In this problem the target variable `suicides/100k pop` used to predict suicide rates is a continous variable. Whenever we are having the outcome variable to be a continous variable, we need to apply regression techniques rather than classification. 

Classification is generally used when the target variable is a categorical variable.

In our present problem we encounter several nominal or categorical features such as `age`,`sex`,`generation`.

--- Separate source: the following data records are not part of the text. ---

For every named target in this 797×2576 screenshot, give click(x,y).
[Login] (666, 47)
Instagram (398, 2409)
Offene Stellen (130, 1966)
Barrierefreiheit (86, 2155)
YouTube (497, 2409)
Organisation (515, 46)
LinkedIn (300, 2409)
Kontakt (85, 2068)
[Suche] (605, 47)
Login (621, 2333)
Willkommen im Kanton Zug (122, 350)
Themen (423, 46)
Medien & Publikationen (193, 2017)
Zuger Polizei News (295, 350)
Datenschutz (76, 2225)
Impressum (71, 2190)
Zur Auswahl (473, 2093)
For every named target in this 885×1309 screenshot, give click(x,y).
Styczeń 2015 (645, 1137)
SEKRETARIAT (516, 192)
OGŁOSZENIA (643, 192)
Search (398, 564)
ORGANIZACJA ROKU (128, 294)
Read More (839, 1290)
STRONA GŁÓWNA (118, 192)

We can still build the regression model here as we use suitable feature engineering techniques such as `One-hot encoding` which will  transform these features to a form suitable for regression.

Thus, we are preserving the relationship between the categories and the continuous outcome.

#### Advantage of Using Regular Numerical values rather than one-hot encoding

When we use one-hot encoding, the dimensionality increases because each categorical feature is converted into multiple binary columns, potentially resulting in a significant number of additional columns.

However, this issue does not arise with regular numerical values, thus reducing the dimensionality.



## Summary:

This assignment offers a hands-on experience in building and evaluating the performance of a multiple linear regression model using various feature engineering techniques, such as one-hot encoding and numerical features. Ultimately, we conclude that the model performs best when utilizing the one-hot encoding approach.